### Exercise directions
Please give back only the lines below from the one containing "You are a GUI" to the one containing "Given: Repost this", each repeated word for word, both ends included.

---------- Data

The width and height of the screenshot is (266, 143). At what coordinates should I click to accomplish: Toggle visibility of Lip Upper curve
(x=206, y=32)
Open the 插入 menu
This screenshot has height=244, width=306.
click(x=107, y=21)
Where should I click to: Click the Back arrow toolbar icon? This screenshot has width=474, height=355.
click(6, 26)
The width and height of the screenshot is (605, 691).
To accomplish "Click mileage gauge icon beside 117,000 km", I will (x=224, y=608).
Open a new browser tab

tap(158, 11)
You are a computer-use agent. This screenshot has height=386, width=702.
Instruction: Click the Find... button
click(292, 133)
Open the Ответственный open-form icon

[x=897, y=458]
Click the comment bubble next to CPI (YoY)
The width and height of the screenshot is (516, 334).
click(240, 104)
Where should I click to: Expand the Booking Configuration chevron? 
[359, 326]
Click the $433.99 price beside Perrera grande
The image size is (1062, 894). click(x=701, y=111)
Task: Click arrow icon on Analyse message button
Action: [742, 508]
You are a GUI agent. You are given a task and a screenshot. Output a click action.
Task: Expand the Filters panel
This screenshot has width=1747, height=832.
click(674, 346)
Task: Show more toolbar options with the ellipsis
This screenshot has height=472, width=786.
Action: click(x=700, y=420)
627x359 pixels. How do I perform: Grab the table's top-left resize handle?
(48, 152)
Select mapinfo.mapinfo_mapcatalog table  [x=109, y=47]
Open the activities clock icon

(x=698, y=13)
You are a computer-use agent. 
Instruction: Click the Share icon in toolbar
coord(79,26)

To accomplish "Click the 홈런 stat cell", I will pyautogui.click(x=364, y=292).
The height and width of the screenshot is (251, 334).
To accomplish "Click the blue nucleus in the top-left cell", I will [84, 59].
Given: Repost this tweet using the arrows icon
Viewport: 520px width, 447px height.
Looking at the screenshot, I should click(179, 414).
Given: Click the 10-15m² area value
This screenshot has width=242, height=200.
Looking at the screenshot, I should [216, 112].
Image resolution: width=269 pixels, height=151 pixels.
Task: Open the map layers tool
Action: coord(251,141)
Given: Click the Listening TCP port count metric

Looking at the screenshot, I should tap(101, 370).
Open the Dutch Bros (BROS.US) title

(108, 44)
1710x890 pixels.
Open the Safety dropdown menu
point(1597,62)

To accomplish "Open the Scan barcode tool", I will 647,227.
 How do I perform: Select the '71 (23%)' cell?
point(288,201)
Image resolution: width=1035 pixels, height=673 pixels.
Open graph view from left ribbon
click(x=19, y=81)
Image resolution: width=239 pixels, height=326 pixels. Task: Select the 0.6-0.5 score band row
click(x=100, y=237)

--------------------

### Your solution
You are a GUI agent. You are given a task and a screenshot. Output a click action.
Task: Expand the Filters panel
This screenshot has width=1747, height=832.
click(674, 346)
Task: Show more toolbar options with the ellipsis
This screenshot has height=472, width=786.
Action: click(x=700, y=420)
627x359 pixels. How do I perform: Grab the table's top-left resize handle?
(48, 152)
Select mapinfo.mapinfo_mapcatalog table  [x=109, y=47]
Open the activities clock icon

(x=698, y=13)
You are a computer-use agent. 
Instruction: Click the Share icon in toolbar
coord(79,26)

To accomplish "Click the 홈런 stat cell", I will pyautogui.click(x=364, y=292).
The height and width of the screenshot is (251, 334).
To accomplish "Click the blue nucleus in the top-left cell", I will [84, 59].
Given: Repost this tweet using the arrows icon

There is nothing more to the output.